劇場内は入ってまず驚いたのは開演前なのに出演者がステージ上にいたこと。

それぞれ、ストレッチをしていたり、話をしていたり、開演前の準備をしているようでした。


又、そのステージにも驚きました。

それは、1列から11列をつぶしてそこにステージができていたから。

そして、そのステージには机と椅子が並べられていました。

但し、出演者がいたのはここではありませんでした。

机と椅子が並べられて教室と思われる場所の奥に一人一人の鏡と机と椅子が置かれた楽屋のようなものが作られており、出演者たちはそこにいました。

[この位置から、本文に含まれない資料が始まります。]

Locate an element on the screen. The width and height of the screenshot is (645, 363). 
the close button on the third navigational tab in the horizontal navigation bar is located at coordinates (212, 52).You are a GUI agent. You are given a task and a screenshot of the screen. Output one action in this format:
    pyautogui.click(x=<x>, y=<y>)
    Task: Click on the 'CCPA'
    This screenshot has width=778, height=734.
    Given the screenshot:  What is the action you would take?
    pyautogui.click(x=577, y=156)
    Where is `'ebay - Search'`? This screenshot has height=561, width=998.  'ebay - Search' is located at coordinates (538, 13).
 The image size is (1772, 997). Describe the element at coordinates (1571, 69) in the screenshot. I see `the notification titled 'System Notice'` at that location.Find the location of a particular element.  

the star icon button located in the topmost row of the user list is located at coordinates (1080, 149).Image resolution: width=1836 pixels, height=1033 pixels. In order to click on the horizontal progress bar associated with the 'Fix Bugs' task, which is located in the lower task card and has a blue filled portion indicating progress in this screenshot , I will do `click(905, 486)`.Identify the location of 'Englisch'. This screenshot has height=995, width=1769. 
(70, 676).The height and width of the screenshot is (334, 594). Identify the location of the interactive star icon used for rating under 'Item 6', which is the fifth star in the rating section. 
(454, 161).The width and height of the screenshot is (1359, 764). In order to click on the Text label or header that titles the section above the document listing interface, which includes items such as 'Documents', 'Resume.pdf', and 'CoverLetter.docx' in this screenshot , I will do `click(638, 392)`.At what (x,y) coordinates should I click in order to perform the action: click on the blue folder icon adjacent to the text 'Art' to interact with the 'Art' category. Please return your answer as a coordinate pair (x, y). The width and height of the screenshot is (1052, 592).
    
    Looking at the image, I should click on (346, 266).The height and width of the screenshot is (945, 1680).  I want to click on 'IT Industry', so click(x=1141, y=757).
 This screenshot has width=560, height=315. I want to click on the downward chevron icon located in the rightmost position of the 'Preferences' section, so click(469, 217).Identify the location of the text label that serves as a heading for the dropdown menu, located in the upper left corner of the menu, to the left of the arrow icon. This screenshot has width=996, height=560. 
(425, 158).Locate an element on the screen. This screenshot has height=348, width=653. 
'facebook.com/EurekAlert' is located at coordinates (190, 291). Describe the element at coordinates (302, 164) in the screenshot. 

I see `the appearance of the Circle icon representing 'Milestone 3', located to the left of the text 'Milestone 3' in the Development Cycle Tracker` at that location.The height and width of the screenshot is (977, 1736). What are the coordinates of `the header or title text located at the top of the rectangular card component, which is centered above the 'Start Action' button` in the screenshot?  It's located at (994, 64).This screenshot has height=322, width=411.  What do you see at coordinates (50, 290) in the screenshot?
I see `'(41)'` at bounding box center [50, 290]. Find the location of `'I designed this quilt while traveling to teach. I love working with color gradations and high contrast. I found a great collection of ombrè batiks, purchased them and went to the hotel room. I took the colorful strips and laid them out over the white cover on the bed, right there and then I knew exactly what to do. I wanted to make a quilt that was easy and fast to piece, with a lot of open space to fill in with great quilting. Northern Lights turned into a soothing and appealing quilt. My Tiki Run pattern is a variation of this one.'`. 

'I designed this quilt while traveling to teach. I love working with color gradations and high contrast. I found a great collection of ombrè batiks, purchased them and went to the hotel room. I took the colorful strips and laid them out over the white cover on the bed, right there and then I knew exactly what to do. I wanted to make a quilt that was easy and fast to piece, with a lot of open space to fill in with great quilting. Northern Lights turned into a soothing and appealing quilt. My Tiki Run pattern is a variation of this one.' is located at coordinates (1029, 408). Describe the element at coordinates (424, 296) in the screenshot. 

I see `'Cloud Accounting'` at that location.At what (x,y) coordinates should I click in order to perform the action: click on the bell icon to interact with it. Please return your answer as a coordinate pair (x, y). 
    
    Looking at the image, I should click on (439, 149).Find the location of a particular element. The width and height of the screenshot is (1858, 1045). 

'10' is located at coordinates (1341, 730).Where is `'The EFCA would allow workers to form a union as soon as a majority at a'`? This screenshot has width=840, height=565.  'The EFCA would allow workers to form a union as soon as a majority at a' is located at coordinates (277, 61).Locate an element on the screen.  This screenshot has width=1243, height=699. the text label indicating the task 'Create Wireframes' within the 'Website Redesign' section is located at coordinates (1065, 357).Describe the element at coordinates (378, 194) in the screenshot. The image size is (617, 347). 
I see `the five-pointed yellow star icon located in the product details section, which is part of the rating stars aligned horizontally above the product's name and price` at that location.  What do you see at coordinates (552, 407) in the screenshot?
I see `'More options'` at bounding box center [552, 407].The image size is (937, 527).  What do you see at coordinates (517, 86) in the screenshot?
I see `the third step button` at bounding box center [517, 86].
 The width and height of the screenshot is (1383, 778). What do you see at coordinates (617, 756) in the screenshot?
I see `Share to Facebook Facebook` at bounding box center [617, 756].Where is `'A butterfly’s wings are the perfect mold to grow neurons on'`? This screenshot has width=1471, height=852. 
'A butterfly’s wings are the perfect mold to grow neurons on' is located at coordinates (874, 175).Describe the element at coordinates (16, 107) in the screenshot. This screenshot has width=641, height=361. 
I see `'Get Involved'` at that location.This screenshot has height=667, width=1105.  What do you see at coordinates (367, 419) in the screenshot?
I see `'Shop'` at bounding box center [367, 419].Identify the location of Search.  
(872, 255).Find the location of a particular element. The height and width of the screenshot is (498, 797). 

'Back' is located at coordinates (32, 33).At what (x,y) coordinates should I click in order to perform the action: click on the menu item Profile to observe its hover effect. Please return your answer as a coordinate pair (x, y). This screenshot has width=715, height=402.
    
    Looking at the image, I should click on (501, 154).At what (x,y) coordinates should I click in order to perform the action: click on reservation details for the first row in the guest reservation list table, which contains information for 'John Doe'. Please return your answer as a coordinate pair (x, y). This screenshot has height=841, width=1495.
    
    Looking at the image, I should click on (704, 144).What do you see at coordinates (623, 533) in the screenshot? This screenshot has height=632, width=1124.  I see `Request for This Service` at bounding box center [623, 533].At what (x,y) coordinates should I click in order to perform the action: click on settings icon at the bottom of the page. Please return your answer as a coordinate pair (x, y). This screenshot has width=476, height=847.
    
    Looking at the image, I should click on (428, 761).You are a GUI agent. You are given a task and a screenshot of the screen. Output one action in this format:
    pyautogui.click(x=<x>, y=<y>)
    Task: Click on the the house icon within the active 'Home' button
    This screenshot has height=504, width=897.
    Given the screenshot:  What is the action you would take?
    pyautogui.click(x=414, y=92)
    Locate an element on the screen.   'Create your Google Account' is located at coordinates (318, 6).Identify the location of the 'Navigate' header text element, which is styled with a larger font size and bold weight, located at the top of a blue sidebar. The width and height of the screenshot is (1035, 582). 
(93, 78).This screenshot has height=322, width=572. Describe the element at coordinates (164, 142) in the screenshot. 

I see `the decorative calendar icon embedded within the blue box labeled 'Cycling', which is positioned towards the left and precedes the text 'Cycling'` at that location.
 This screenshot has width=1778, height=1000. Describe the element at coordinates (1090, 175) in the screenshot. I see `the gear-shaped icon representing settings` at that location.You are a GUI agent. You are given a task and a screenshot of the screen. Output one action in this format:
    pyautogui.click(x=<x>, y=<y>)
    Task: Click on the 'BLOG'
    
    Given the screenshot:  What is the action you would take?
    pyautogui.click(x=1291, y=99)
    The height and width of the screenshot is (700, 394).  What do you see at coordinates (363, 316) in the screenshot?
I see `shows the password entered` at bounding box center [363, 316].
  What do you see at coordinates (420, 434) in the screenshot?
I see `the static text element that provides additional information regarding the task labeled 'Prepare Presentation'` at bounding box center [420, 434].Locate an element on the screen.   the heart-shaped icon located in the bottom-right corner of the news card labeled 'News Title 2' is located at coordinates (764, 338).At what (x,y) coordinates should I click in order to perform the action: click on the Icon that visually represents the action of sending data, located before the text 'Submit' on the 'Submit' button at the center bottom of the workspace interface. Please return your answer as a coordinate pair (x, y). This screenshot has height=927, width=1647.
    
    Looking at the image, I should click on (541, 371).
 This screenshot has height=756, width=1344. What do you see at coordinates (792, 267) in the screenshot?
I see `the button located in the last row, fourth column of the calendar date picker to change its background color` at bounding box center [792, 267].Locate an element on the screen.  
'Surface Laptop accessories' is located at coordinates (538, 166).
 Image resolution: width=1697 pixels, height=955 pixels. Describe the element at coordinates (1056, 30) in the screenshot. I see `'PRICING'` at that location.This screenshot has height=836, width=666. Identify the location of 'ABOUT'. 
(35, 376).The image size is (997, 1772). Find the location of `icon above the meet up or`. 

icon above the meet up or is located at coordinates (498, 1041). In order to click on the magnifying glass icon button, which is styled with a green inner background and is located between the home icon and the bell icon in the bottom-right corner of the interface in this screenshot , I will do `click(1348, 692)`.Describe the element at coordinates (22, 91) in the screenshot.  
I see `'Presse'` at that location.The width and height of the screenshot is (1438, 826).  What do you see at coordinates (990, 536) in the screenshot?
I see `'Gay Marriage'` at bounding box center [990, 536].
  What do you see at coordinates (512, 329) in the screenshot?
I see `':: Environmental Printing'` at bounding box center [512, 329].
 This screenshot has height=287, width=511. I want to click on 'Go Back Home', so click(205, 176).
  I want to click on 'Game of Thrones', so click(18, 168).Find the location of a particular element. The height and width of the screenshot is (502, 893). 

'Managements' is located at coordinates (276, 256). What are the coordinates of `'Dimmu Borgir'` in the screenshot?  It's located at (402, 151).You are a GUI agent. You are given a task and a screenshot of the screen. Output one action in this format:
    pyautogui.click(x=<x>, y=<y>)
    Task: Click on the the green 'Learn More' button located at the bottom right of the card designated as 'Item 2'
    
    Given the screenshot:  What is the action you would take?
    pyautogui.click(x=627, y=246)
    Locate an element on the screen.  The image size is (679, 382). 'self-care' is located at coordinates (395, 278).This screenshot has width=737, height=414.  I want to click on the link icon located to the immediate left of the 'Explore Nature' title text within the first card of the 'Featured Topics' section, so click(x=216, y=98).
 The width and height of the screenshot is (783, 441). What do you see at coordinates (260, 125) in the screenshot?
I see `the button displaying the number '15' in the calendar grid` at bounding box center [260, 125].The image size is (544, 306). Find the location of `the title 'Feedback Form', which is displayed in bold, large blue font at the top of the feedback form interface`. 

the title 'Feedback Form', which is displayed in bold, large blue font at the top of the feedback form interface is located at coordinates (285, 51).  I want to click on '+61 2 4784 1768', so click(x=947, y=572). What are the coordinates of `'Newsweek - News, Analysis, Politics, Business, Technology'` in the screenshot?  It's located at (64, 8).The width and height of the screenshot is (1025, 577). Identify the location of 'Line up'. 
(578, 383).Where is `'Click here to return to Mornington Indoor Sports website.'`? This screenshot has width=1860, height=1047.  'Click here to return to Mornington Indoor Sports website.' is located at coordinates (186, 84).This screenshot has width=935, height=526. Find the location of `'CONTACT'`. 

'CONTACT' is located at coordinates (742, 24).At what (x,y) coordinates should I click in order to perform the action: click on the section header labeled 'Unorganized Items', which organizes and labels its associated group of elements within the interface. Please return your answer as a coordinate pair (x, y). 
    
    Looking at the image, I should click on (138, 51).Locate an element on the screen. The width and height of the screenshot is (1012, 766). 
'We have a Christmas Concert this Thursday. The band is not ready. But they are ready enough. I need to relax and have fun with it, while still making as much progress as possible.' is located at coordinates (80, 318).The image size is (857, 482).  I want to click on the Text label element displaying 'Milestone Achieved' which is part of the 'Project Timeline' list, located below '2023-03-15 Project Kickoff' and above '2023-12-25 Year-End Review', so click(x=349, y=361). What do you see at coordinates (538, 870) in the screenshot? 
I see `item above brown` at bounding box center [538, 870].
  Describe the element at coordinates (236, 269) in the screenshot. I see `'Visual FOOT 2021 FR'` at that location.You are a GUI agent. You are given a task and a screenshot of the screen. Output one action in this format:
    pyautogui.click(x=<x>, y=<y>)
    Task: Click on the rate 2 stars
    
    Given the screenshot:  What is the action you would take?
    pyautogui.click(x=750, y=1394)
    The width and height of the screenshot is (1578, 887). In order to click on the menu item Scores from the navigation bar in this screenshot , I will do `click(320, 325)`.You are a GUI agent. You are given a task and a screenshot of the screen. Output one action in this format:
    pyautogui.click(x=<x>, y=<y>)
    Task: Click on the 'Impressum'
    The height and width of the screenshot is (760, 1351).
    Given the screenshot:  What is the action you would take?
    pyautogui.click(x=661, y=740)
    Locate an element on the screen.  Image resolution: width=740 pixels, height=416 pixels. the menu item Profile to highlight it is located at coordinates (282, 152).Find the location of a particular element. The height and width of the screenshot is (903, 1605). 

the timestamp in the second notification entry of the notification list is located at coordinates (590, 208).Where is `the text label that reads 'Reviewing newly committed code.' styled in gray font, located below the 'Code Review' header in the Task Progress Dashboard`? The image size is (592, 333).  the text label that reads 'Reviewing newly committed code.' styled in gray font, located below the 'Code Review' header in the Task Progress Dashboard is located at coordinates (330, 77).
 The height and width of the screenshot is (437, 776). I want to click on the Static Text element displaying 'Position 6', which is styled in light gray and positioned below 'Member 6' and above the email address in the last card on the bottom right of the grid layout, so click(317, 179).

これはあくまでも楽屋のようなもので実際の楽屋ではありませんが。

そうはいっても、楽屋の様子を覗き見しているような不思議な気持ちでした。


新たにステージが作られた結果、12列目だった私の席は最前列となりました。

嬉しい驚きでした(^O^)


趣向はこれだけではありませんでした。

開演15分前になったらそのアナウンスを出演者が行いました。


又、5分前には別の出演者が観客の前に立ち、注意事項を伝えていました。


このような演出によって、出演者と観客の距離感がかなり近いものに感じました。

そして、目の前の出来事が非現実なものだという意識が薄れていきました。



この作品は、出演者21人が一つの方向に向かっていくものではありません。

最大で3種類のセリフが同時に行きかい、時に応じて一つの会話につながったり、又離れたりと観客としては聞き取りにくい作品となっています。

その聞き取りにくさを解消する手段として、舞台上、正面奥に掲げられたスクリーンにセリフを映し出しています。

しかし、そのセリフも最大で3段に分かれている為、全てのセリフを追いながら出演者の動きを追うのには限度があります。

ですから、すべてのセリフを追うのではなく自分が聞き取れるセリフ以外でどのような話をしているの確認するために使う事となります。

もっとも、日常生活でも複数の会話が行きかいます。

そして、それを全て聞く事はできません。

そう考えるとかなり、日常的な作品だと感じました。

但し、作る側、演じる側、観る側からすると難しい作品だな、と思えました(^^;)



出演者たちの会話の内容ですが、至極日常的なものだと思えました。

但し、「朝起きたらこの学校の生徒になっていた」というセリフを除いてですが。

このセリフが出たことにより、この後の展開が想像できませんでした。

ところが、

これ以降は日常の場面がつづられていました。


出演者たちの仕草、会話は特別なものではなく日常的なものでした。

先生からの出た課題に対するテーマも特殊なものではなく現在の社会での出来事でした。

それに対する会話もどこにでもありそうなわかりやすいものでした。


日常の一場面を切り取って、それを客観的にみせる作品だったと思います。

しかし、客観的なんだけど、日常と非日常の境をあまり感じさせない、作品でした。



そうはいってもつまらない作品だったかというとそんなことはありません。

とても魅力的で素晴らしい作品でした。

今までに無い感動を与えてくれました。


題材はどこにでもありそうなものだけれど、それを、芝居、という非日常の場で魅せる形にするのは簡単ではないと思います。

それをスクリーンを使ったり、教室中での動きと教室外の動きを変えてメリハリをつけたり、場の変更に暗転ではなく机の配置で対応したりといろいろな工夫があって、日常に近いんだけれど芝居なんだ、という事を感じさせられました。

表現方法って工夫次第で新しさを感じて感動できるんだ、って事を教えてもらった気がします。


この作品に出会えてとても感動しました。